Она весело махнула рукой:

– Таких «драгоценностей» у нас по кабакам – сколько хочешь. Бывают такие голоса, что заслушаешься! Их исполнение – лучше оригинала. Только некому ими заниматься, продюсеров нет.

– А Мишель твой что же? Не пускает тебя в большое плавание?

– Он бы пустил, да я боюсь. Не хочу светиться. Он все время мечтает найти настоящих продюсеров, но пока не нашел к ним ходов. А я сижу и тихонечко молюсь: хоть бы никогда не нашел.

Роман нахмурился:

– Марина, ты с ума сошла? С таким потенциалом… Да ты бы в золоте купалась!

– Зачем мне это? – испугалась она. – Мне и здесь хорошо. А ну как начнут у меня биографию выспрашивать, что я им расскажу? Про мать-алкоголичку? Что всю жизнь полы мыла? И почти что бездомной осталась, в глуши живу… Ты сам-то подумай, что говоришь!

Роман подумал. Она права. Но это не повод отказываться от карьеры.

– Марин, так ведь биографию придумать можно! Имя же тебе придумали! Песни поешь по-английски. Все верят, что Хлоя – иностранка. Даже я купился. Добавить еще пару штрихов – и готов сценический образ!

– Ага, готов… Можно, конечно, придумать, что я вообще королевских кровей. И что дальше? Стоит мне хоть раз мелькнуть на экране – и всё, и рухнула легенда. Это пока я в школе училась, меня там или не замечали, или открыто пренебрегали. А покажись я на эстраде, все мои одноклассники наперебой побегут в газеты интервью давать, что Хлоя – никакая не Хлоя, а Маринка, дочка школьной уборщицы-пьяницы. И зачем тогда огород городить?
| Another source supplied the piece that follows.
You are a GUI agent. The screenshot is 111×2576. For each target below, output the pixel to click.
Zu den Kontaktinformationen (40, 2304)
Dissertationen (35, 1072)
Да, в этом был резон. Сермяжная правда.

– Так ведь тебя загримировать можно, прическу поменять, костюмы сценические блестящие, чтобы тебя за ними и не разглядеть…

– Разглядят. Точно.

– Но ведь по голосу не опознали!

– Так то – голос. Как бы они опознали, если я никогда в школе не пела? Тем более так, как сейчас. Я же только дома, с бабушкой. А в школе стеснялась. Думала – засмеют. Но Мишель мечтает мой голос продать за границу. Ну это бы – ладно, там меня никто не знает, там можно наврать с три короба. А у нас – нет. Не получится.